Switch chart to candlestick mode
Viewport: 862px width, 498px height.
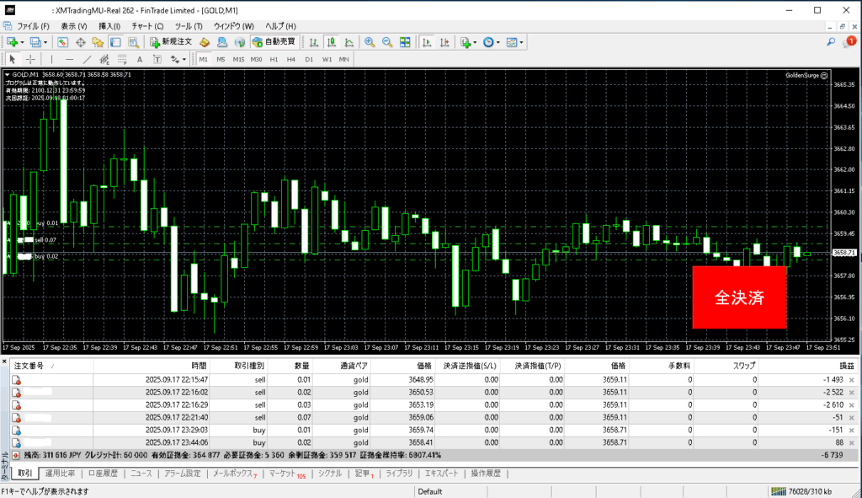click(332, 42)
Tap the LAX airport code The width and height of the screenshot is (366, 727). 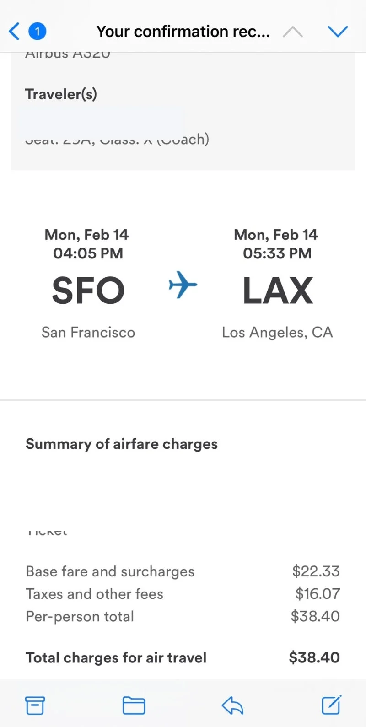pyautogui.click(x=278, y=291)
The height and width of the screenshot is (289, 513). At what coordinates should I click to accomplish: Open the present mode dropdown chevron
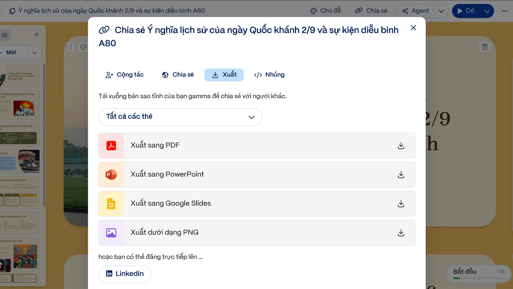(x=487, y=11)
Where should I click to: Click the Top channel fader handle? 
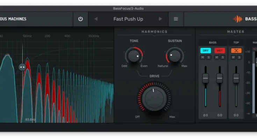(236, 78)
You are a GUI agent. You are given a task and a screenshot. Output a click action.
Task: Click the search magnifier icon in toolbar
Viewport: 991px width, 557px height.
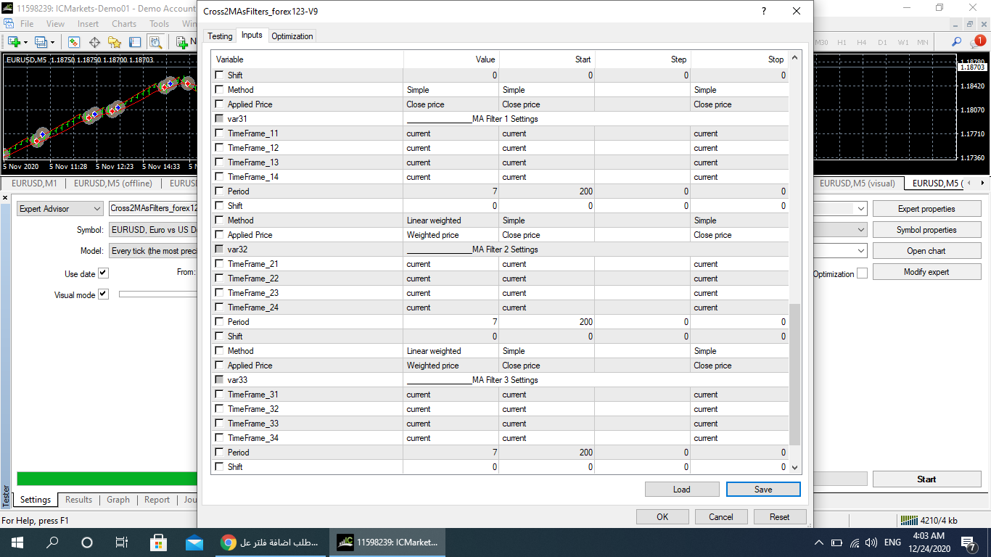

**Problem requirements:**
Locate "Task: Click the" in the entries above. Copy, exactly and only, the lines from that line to the end, leaving out the pictures.

**Answer box:**
Task: Click the search magnifier icon in toolbar
Viewport: 991px width, 557px height.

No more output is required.